The on-field and front-office staff have also hit ‘home runs’ all year. Coming into the season, the biggest holes that needed to be filled from last season was first base, left field and the pitching staff.
The bullpen was stabilized with J.J. Putz and he has gone 18 for 20 in save attempts with a 1.93 ERA in 28 innings. Newly acquired David Hernandez, the main piece in the Mark Reynolds deal, has a 3.00 ERA in 31 innings. Ian Kennedy and Danial Hudson have surprised some with their consistently good efforts, Joe Saunders has been a back-end guy and Josh Collmenter has been exceptional. His tomahawk-like throwing motion might have saved the season after Barry Enright and Armando Gallaraga couldn't get it done.
The first base situation might be uncomfortable for ‘experts’ and fans alike because when a guy doesn’t play everyday, it confuses. But the Diamondbacks have gotten regular production from that position, no matter if Juan Miranda or Xavier Nady are at the bag. Miranda has left every indication that he is a prototypical major league first baseman and that he will have a nice career.
It just might not be with the Diamondbacks because of that guy in Mobile. Paul Goldschmidt is looking like the real deal for the future and it is having an impact on Miranda’s playing time. By highlighting his strengths and hiding his weaknesses the Diamondbacks might package him for another arm or two down the stretch. Besides, Nady’s bat is vital to manufacturing runs. He has the ability to slap a breaking pitch the other way or the experience to launch a sacrifice fly when the team needs it.
Nady’s defensive skill set right now is more suited for the first base role anyway thanks to his twice-reconstructed right elbow.
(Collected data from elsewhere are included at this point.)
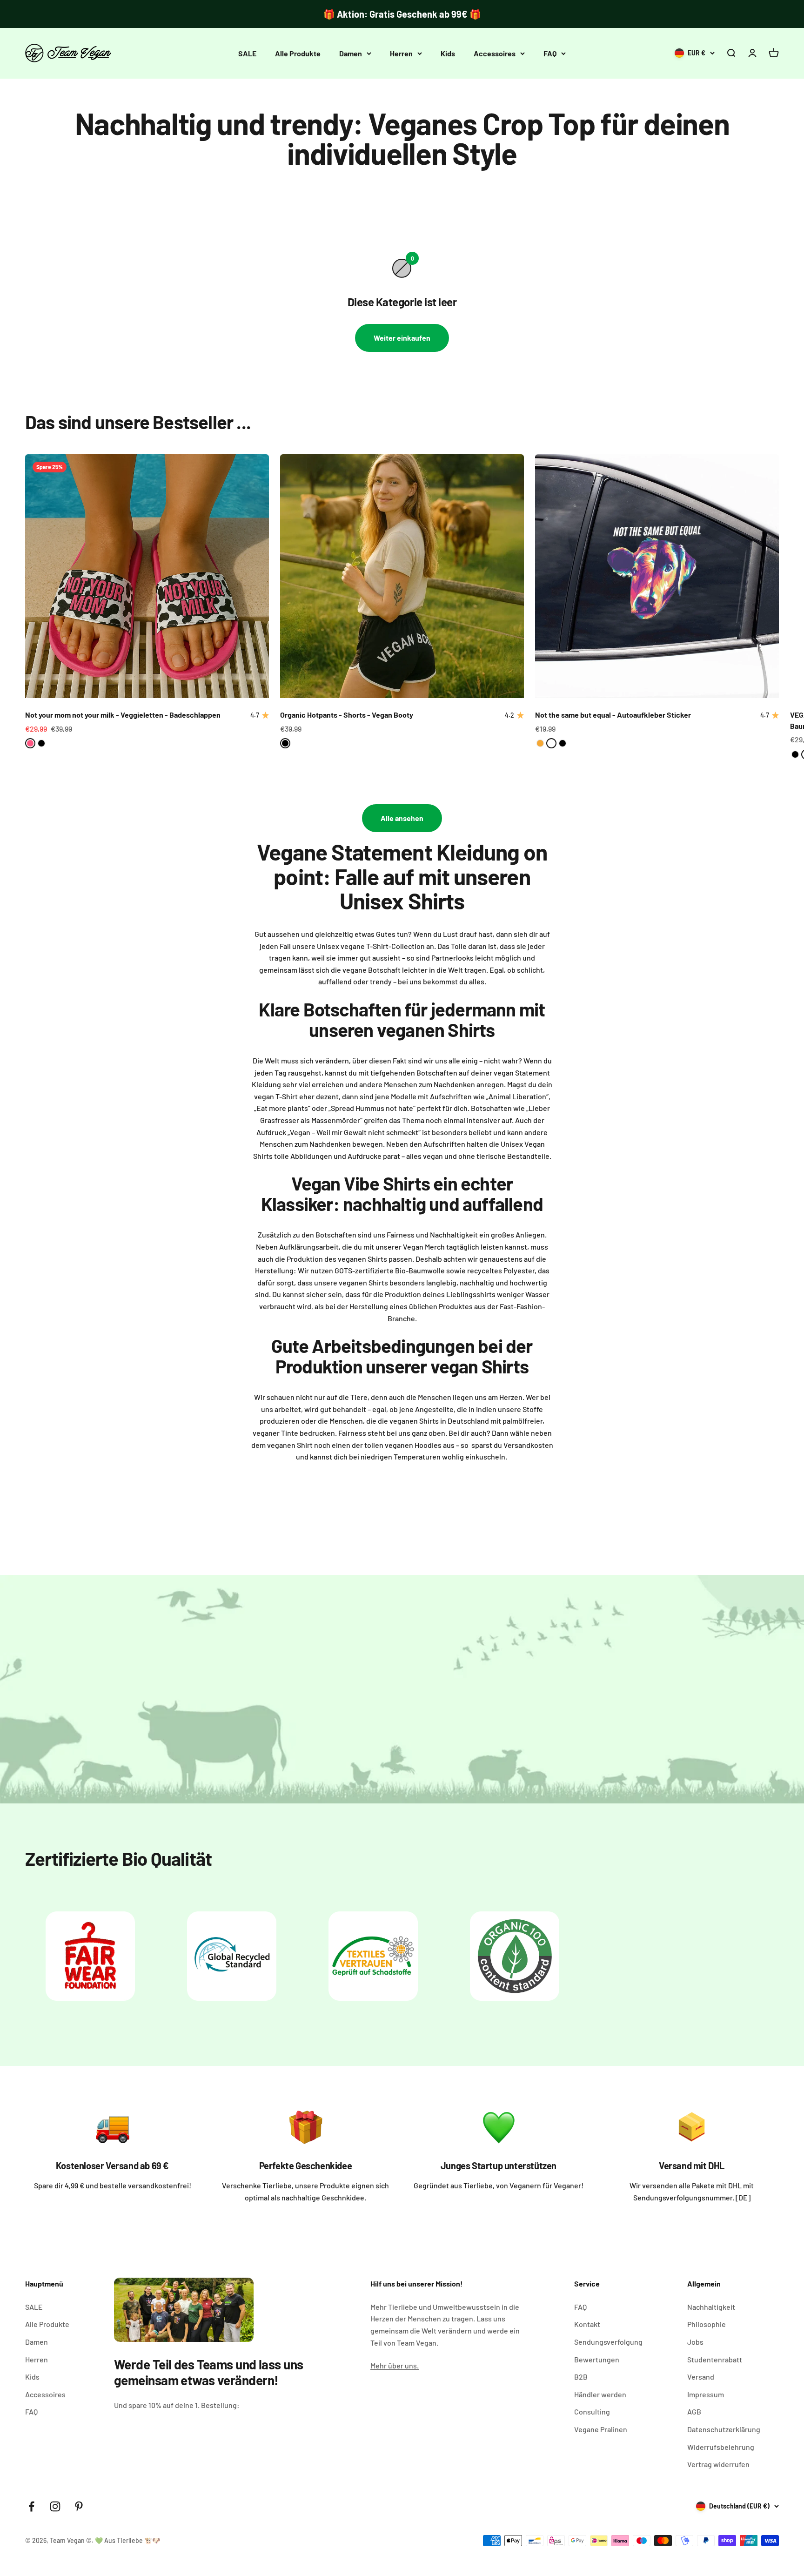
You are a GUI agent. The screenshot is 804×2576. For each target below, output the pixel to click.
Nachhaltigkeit (711, 2306)
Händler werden (600, 2394)
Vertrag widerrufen (718, 2464)
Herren (401, 53)
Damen (350, 53)
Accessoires (495, 53)
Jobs (695, 2341)
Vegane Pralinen (600, 2429)
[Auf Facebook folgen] (31, 2506)
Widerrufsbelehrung (720, 2446)
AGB (694, 2411)
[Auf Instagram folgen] (55, 2506)
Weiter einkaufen (402, 337)
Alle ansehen (402, 818)
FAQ (549, 53)
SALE (247, 53)
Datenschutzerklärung (723, 2429)
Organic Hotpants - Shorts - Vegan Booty (346, 714)
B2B (581, 2376)
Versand (700, 2376)
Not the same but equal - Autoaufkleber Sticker (613, 714)
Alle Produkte (298, 53)
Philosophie (706, 2324)
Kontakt (587, 2324)
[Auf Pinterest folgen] (79, 2506)
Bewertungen (596, 2359)
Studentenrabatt (714, 2359)
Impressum (705, 2394)
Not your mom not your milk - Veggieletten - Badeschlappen (123, 714)
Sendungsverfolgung (608, 2341)
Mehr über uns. (394, 2365)
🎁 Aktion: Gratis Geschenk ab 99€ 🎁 (402, 14)
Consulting (592, 2411)
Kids (448, 53)
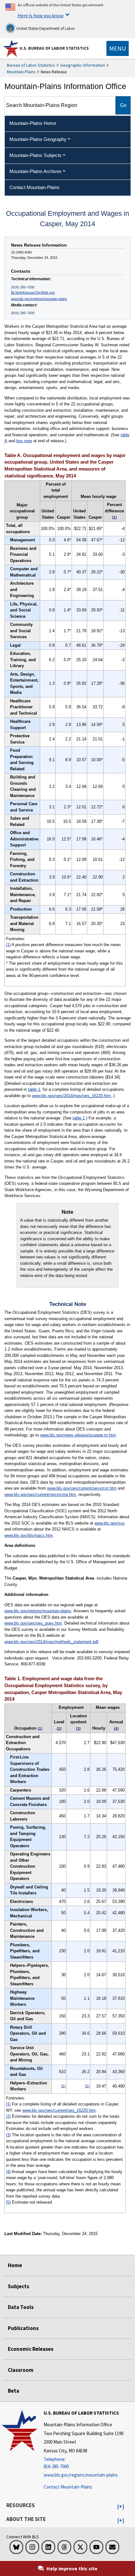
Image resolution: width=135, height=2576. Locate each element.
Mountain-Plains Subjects (35, 155)
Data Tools (21, 2307)
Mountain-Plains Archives (35, 171)
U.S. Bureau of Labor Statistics (54, 48)
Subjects (18, 2286)
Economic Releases (30, 2348)
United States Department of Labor (45, 28)
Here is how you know (40, 15)
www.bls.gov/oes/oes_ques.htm (33, 1623)
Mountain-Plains (21, 72)
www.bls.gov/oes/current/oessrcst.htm (81, 1488)
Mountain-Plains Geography (38, 139)
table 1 (34, 1089)
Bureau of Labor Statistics (31, 65)
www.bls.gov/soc (109, 1523)
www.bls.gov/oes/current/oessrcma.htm (40, 1494)
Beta (13, 2390)
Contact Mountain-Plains (68, 2487)
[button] (120, 2506)
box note (24, 440)
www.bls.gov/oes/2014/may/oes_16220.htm (72, 1095)
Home (15, 2265)
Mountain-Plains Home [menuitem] (32, 123)
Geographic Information (82, 65)
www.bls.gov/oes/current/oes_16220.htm (59, 2110)
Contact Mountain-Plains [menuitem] (34, 187)
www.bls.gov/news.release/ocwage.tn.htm (78, 1435)
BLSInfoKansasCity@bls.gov (33, 292)
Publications (23, 2328)
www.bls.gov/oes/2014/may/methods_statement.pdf (51, 1641)
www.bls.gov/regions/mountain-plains (39, 299)
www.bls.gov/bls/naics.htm (28, 1535)
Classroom (21, 2370)
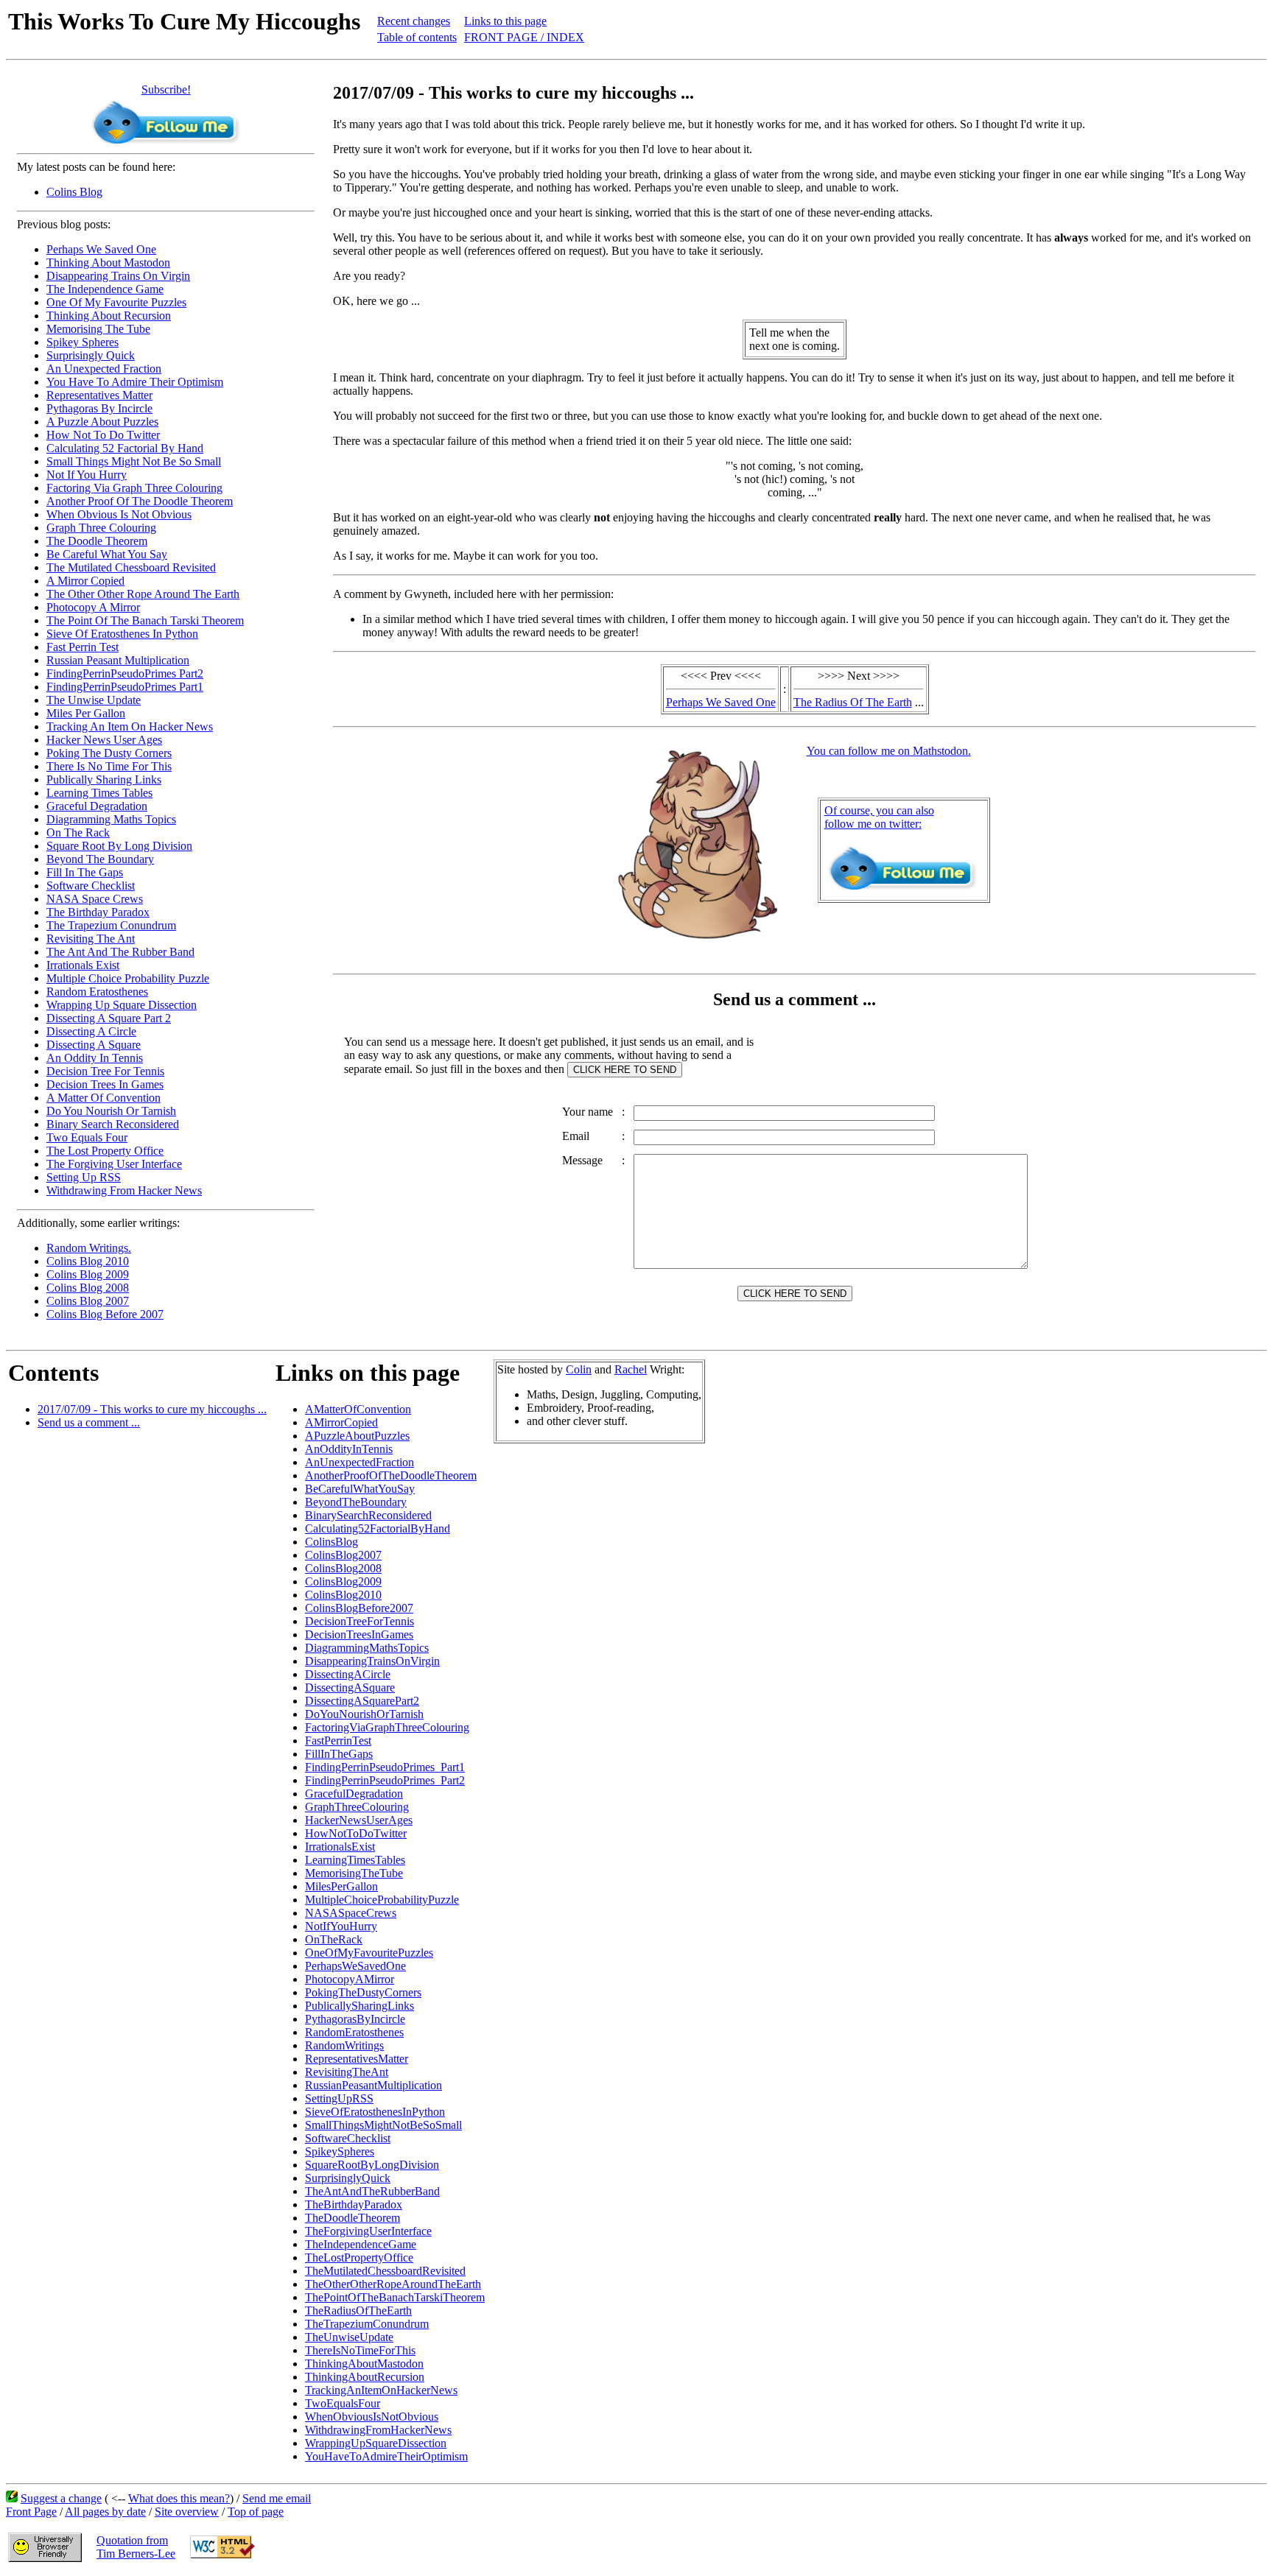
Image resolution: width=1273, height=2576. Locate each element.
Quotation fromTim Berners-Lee (136, 2547)
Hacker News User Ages (104, 739)
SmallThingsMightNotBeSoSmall (383, 2125)
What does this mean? (179, 2498)
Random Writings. (88, 1248)
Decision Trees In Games (105, 1084)
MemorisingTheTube (354, 1873)
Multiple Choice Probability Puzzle (127, 978)
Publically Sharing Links (103, 779)
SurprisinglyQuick (347, 2178)
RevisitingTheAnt (346, 2072)
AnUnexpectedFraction (359, 1462)
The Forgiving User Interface (114, 1164)
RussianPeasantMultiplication (373, 2085)
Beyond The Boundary (100, 859)
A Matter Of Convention (103, 1097)
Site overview (187, 2511)
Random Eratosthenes (97, 991)
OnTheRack (333, 1939)
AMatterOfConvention (358, 1409)
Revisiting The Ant (90, 938)
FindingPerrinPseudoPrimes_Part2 (385, 1780)
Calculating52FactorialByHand (377, 1528)
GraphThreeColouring (357, 1807)
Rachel (630, 1369)
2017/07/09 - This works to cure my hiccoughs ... (152, 1409)
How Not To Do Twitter (103, 435)
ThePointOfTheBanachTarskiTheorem (395, 2297)
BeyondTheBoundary (356, 1502)
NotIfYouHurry (341, 1926)
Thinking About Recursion (108, 315)
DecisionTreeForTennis (359, 1621)
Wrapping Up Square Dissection (121, 1005)
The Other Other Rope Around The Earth (142, 594)
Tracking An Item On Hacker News (129, 726)
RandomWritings (344, 2045)
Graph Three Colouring (101, 527)
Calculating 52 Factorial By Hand (124, 448)
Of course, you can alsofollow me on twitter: (879, 817)
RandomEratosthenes (354, 2032)
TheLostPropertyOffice (359, 2257)
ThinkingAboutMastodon (364, 2363)
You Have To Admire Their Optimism (134, 382)
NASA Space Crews (94, 899)
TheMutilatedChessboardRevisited (385, 2270)
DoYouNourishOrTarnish (364, 1714)
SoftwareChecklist (347, 2138)
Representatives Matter (99, 395)
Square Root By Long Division (119, 846)
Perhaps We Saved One (101, 249)
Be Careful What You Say (106, 554)
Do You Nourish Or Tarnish (111, 1111)
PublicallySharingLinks (359, 2005)
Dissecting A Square (93, 1044)
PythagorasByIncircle (355, 2019)
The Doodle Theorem (96, 541)
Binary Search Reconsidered (112, 1124)
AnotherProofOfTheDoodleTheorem (391, 1475)
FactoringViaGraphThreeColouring (387, 1727)
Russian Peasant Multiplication (117, 660)
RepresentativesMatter (356, 2058)
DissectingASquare (350, 1687)
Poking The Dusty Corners (109, 753)
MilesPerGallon (341, 1886)
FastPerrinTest (338, 1740)
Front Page (31, 2511)
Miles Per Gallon (85, 713)
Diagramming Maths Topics (111, 819)
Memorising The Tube (98, 329)
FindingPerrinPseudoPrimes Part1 (124, 686)
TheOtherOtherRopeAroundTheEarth (393, 2284)
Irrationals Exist (82, 965)
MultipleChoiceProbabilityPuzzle (382, 1899)
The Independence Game (105, 289)
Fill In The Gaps (84, 872)
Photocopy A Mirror (93, 607)
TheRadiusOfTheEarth (358, 2310)
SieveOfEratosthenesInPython (375, 2111)
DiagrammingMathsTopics (367, 1647)
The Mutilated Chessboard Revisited (131, 567)
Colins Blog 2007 (87, 1301)
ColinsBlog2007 (343, 1555)
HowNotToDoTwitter (356, 1833)
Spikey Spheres (82, 342)
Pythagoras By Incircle (99, 408)
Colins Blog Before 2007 (105, 1314)
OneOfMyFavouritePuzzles (369, 1952)
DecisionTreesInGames (359, 1634)
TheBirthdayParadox (353, 2204)
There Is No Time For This (109, 766)
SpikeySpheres (339, 2151)
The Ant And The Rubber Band (120, 952)
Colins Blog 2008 (87, 1287)
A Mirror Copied (85, 580)
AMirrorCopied (341, 1422)
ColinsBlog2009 (343, 1581)
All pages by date (105, 2511)
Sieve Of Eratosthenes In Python (122, 633)
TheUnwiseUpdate (349, 2337)
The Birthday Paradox (98, 912)
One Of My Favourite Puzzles (116, 302)
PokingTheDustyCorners (363, 1992)
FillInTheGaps (339, 1754)
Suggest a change (61, 2498)
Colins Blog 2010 (87, 1261)
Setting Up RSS (83, 1177)
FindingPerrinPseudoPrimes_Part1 (385, 1767)
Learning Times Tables (99, 792)
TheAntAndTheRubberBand (372, 2191)
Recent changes (413, 21)
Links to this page (505, 21)
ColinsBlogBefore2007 (359, 1608)
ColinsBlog (331, 1541)
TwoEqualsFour (342, 2403)
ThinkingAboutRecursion (364, 2377)
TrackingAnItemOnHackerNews (381, 2390)
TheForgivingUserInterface (368, 2231)
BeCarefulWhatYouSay (360, 1488)
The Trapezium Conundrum (111, 925)
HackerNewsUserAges (359, 1820)
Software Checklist (90, 885)
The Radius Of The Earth (852, 702)
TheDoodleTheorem (352, 2217)
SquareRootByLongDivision (372, 2164)
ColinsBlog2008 (343, 1568)
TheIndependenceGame (360, 2244)
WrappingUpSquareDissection (375, 2443)
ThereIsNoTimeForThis (360, 2350)
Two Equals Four (86, 1137)
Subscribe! (166, 89)
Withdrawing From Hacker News (124, 1190)
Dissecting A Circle (91, 1031)
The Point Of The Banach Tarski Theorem (145, 620)
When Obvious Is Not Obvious (119, 514)
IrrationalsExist (340, 1846)
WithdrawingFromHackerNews (378, 2430)
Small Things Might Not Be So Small (133, 461)
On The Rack (78, 832)
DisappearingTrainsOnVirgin (372, 1661)
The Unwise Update (93, 700)
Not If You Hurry (86, 474)
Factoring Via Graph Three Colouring (134, 488)
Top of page (256, 2511)
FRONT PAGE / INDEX (524, 37)
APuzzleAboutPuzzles (357, 1435)
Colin (579, 1369)
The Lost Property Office (105, 1150)
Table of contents (417, 37)
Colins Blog (74, 192)
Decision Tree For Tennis (105, 1071)
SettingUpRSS (339, 2098)
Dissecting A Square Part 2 (108, 1018)
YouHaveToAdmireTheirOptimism (386, 2456)
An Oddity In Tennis (94, 1058)
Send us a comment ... (89, 1422)
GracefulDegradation (354, 1793)
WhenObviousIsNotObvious (371, 2416)
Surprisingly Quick (90, 355)
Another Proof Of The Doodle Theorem (139, 501)
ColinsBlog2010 (343, 1594)
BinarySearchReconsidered (368, 1515)
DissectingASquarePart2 (362, 1701)
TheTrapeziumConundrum (367, 2324)
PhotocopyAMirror (349, 1979)
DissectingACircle (347, 1674)
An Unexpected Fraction (103, 368)
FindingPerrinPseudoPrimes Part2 (124, 673)
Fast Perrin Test (82, 647)
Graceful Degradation (96, 806)
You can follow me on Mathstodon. (889, 751)
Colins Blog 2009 (87, 1274)
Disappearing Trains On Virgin (118, 276)
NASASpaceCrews (350, 1913)
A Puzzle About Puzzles (102, 421)
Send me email (276, 2498)
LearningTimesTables (355, 1860)
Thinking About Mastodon (108, 262)
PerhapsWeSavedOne (355, 1966)
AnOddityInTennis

Gerardo Parra is plus defender as was in evidence in the series finale against the Marlins when he gunned down Emilio Bonifacio at the plate.
When the team is assessed as a whole — engaged players getting results in the field, on the mound and in the box — how can a Diamondbacks fan not get excited about a series for first place in mid-June?
Collmenter will face Matt Cain Tuesday, Joe Saunders will take on Madison Bumgarner Wednesday and Ian Kennedy will take on Chris Vogelsong in the finale.